Copy nothing but the lines below running from the line containing "Nhân Viên Kinh Doanh (94, 700)" through the line containing "Việc làm Commercial Controller Từ 7.000.000", both end lines included.

» **TASK DATA**:
--- START ---

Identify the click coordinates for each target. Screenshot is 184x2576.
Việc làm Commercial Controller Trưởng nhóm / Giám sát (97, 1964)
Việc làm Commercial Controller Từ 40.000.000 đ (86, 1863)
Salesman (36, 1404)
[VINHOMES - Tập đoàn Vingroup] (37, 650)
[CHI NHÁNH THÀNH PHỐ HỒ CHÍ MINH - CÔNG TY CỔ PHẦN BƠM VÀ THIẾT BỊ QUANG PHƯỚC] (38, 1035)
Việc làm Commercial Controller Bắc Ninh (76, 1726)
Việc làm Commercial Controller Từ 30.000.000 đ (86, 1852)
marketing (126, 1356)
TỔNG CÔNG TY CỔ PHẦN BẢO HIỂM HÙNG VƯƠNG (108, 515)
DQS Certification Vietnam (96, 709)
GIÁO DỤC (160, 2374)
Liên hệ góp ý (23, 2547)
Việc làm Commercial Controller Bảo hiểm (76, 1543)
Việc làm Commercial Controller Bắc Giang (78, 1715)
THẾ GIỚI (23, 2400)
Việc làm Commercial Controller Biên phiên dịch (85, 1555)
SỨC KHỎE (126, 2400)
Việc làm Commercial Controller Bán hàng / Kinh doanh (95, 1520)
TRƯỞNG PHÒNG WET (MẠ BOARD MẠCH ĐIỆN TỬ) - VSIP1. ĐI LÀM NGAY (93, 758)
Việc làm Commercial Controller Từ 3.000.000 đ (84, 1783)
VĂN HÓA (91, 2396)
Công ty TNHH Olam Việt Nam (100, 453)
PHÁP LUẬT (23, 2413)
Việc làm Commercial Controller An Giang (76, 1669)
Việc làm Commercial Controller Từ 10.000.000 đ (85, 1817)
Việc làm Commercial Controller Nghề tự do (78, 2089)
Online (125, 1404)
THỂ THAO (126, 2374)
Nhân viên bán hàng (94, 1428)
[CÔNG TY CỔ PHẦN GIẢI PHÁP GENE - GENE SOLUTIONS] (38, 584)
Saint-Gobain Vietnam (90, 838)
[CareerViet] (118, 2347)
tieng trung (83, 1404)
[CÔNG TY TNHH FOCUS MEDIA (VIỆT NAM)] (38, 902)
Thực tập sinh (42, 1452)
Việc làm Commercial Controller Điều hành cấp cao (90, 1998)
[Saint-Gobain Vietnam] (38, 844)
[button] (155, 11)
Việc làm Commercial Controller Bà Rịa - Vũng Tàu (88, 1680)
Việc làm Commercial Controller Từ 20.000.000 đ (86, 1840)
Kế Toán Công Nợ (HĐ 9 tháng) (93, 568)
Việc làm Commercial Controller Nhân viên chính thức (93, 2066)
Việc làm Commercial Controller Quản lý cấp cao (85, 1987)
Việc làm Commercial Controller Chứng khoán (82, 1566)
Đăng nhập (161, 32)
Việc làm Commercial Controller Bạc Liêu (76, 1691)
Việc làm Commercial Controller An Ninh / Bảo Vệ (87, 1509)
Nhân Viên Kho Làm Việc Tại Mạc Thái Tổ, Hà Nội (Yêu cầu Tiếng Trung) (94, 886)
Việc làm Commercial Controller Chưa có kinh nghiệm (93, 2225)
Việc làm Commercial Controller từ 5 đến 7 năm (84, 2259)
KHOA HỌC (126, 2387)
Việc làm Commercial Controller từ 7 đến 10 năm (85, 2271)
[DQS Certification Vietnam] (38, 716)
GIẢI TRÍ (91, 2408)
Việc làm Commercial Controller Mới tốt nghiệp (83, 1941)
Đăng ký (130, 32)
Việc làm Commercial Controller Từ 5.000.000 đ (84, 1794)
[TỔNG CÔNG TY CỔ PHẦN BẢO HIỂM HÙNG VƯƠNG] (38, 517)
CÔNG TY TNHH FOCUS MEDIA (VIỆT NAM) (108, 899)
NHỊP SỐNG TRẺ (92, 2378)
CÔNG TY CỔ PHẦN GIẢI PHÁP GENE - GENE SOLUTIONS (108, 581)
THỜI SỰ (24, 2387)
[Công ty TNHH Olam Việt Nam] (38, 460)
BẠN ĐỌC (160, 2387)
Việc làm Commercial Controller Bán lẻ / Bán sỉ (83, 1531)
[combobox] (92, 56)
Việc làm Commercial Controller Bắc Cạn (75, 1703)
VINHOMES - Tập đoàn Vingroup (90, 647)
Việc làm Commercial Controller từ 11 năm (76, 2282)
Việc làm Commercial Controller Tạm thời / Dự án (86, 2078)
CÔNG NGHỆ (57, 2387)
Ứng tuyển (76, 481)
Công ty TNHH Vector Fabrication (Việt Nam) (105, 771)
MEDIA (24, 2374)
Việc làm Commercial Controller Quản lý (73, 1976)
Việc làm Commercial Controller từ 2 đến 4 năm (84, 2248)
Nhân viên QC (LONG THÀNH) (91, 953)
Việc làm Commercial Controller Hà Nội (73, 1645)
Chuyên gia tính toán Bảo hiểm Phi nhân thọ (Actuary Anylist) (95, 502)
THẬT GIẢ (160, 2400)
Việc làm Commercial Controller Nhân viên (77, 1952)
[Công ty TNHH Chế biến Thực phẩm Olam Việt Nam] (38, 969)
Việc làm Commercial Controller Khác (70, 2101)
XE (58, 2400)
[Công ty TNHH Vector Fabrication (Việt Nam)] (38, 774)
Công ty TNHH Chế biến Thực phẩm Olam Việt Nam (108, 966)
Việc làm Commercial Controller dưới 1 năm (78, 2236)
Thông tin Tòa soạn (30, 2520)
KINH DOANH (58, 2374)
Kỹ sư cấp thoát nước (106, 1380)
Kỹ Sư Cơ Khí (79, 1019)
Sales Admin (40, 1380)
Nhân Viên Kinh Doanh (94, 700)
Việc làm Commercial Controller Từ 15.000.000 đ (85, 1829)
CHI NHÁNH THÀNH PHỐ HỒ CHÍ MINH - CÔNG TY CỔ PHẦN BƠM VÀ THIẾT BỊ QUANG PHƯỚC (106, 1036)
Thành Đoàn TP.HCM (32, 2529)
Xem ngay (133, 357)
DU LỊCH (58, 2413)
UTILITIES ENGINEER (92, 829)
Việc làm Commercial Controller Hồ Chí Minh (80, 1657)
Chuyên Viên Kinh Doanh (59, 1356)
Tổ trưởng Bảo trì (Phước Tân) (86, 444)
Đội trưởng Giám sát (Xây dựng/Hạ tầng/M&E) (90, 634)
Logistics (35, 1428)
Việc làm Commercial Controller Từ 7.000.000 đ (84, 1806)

--- END ---
--- START ---

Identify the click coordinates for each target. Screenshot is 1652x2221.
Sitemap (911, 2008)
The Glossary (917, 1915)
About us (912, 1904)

--- END ---

» **YOUR RESPONSE**:
Nhân Viên Kinh Doanh (94, 700)
Việc làm Commercial Controller Từ 15.000.000 đ (85, 1829)
CHI NHÁNH THÀNH PHỐ HỒ CHÍ MINH - CÔNG TY CỔ PHẦN BƠM VÀ THIẾT BỊ QUANG PHƯỚC (106, 1036)
Thành Đoàn TP.HCM (32, 2529)
Xem ngay (133, 357)
DU LỊCH (58, 2413)
UTILITIES ENGINEER (92, 829)
Việc làm Commercial Controller Hồ Chí Minh (80, 1657)
Chuyên Viên Kinh Doanh (59, 1356)
Tổ trưởng Bảo trì (Phước Tân) (86, 444)
Đội trưởng Giám sát (Xây dựng/Hạ tầng/M&E) (90, 634)
Logistics (35, 1428)
Việc làm Commercial Controller Từ 7.000.000 đ (84, 1806)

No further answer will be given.